-- Exercise requirements --
All lines from the one containing "Task: Click the Search" through the end of the data below are to be repeated exactly, with pictures left out.

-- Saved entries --
================================

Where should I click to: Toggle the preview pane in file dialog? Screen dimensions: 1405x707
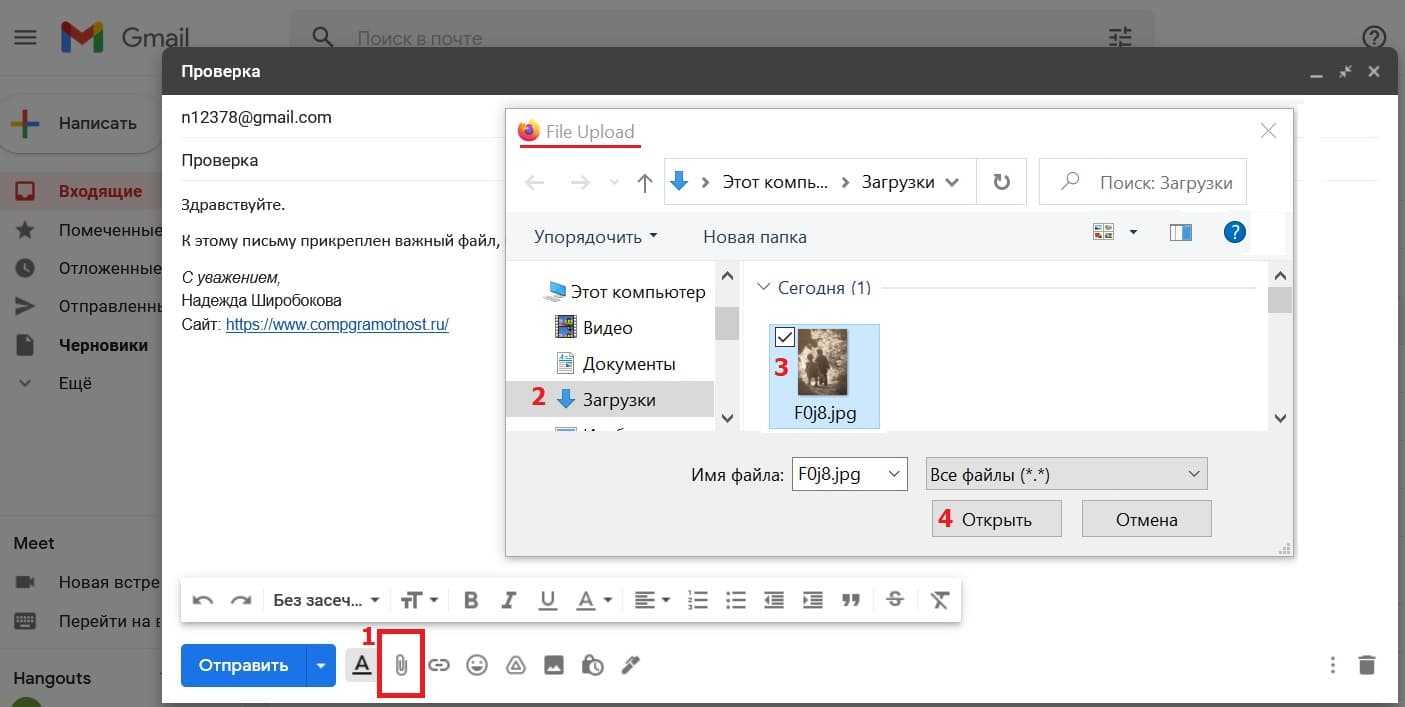pos(1180,233)
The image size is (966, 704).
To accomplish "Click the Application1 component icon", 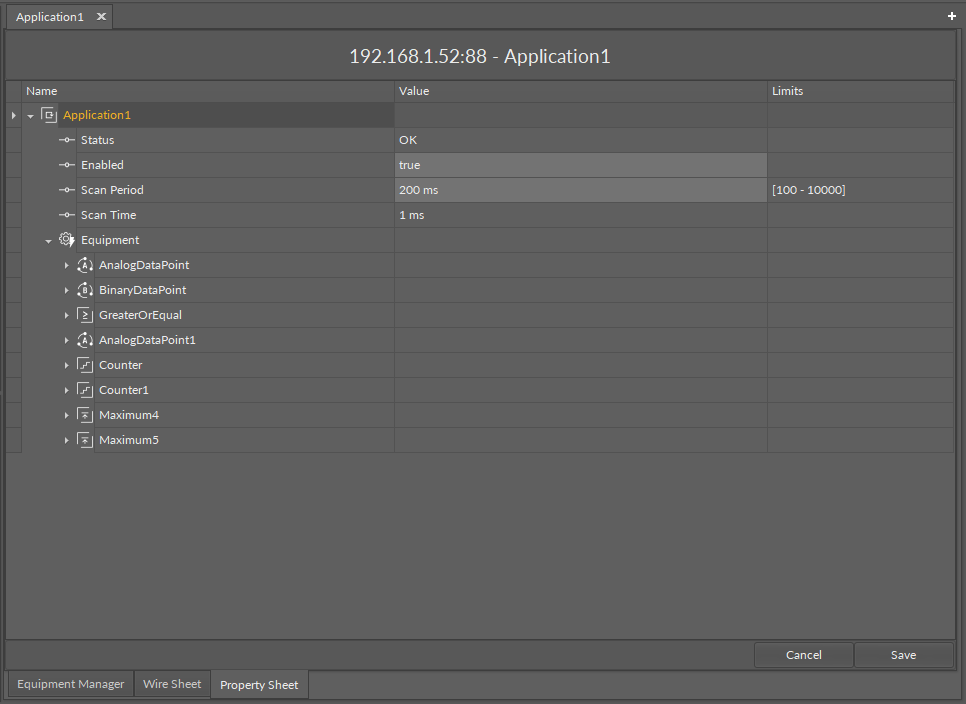I will [x=49, y=115].
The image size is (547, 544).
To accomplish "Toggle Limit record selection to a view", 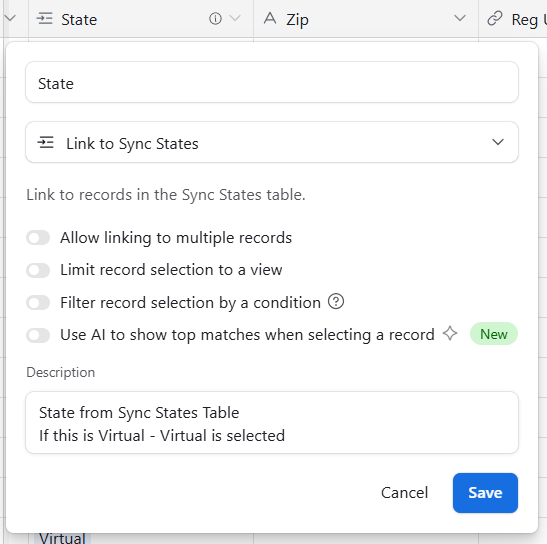I will [38, 270].
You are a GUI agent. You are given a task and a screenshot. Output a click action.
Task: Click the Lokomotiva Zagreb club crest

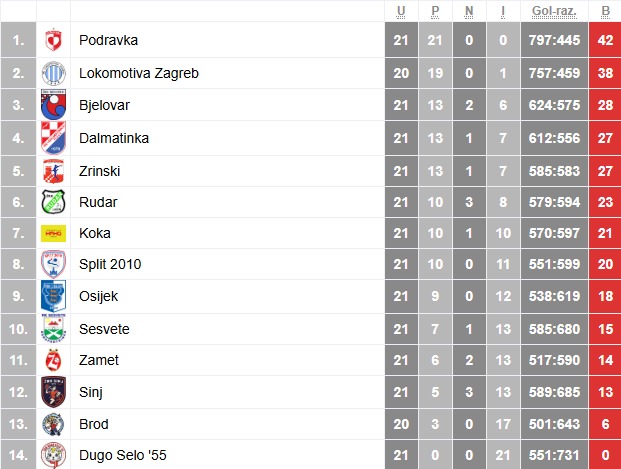53,73
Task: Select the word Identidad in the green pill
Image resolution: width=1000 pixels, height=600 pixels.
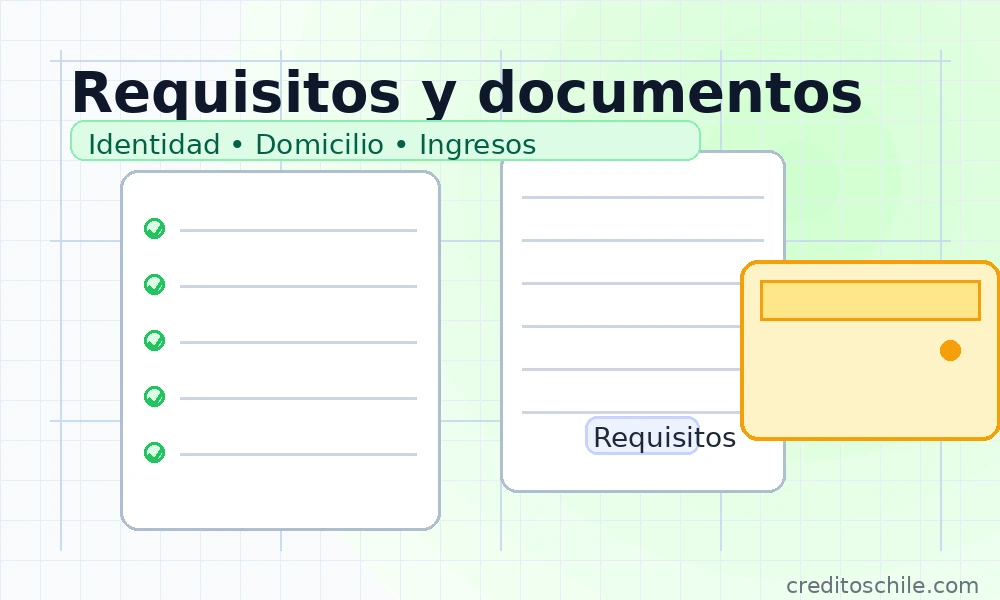Action: (x=154, y=145)
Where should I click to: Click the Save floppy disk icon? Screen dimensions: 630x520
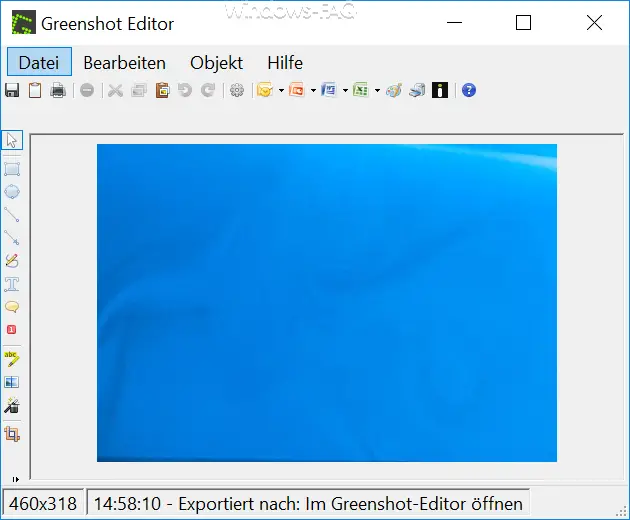[x=12, y=90]
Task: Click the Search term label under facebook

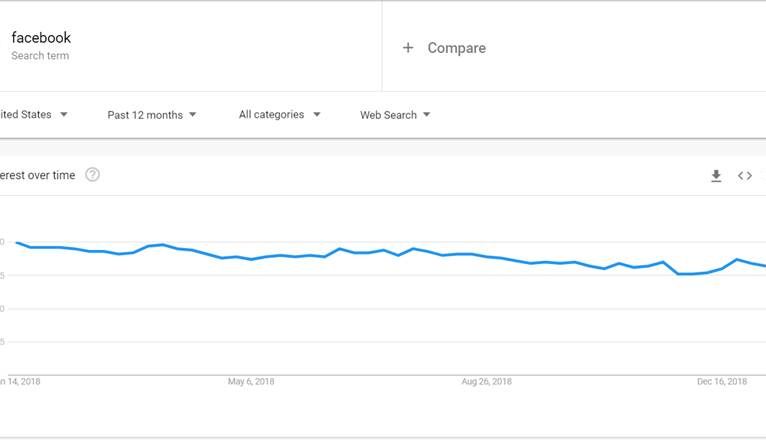Action: coord(40,56)
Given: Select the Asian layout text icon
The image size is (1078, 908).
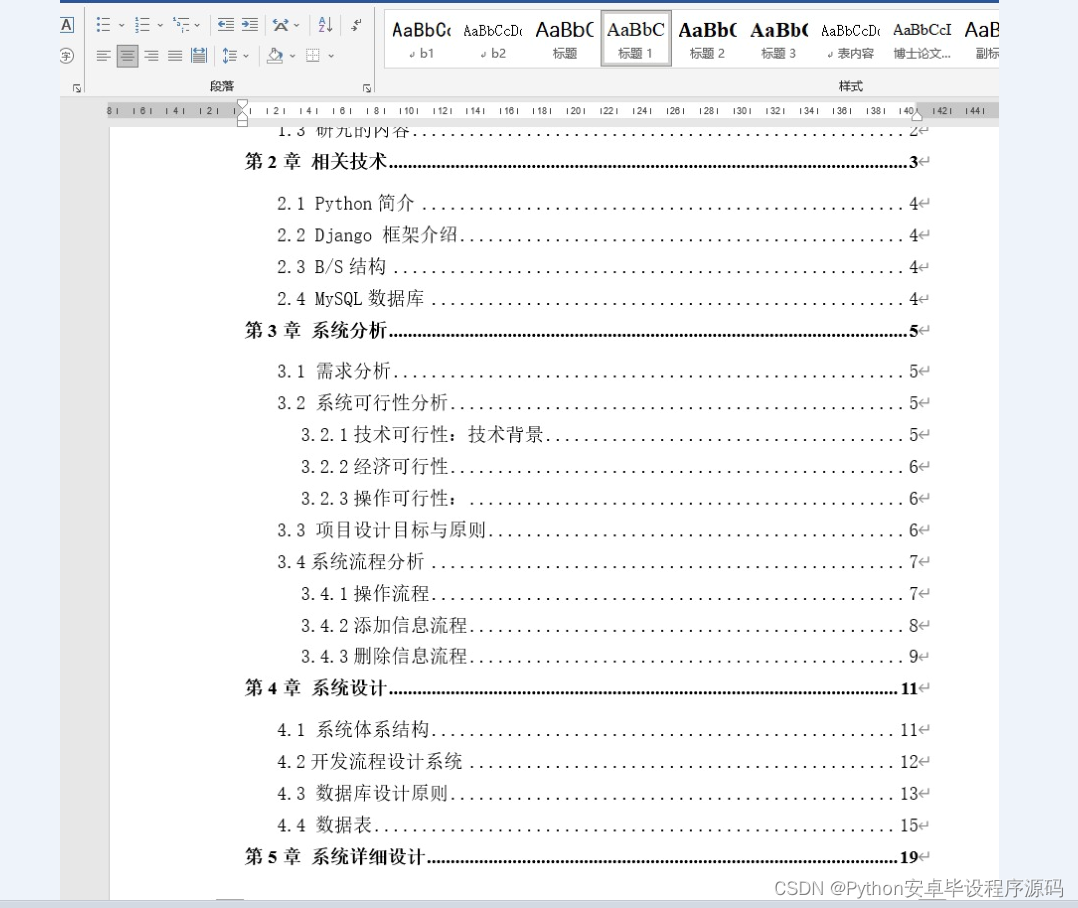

================================

-- Exercise answer --
Task: Click the Search term label under facebook

Action: coord(40,56)
Given: Select the Asian layout text icon
The image size is (1078, 908).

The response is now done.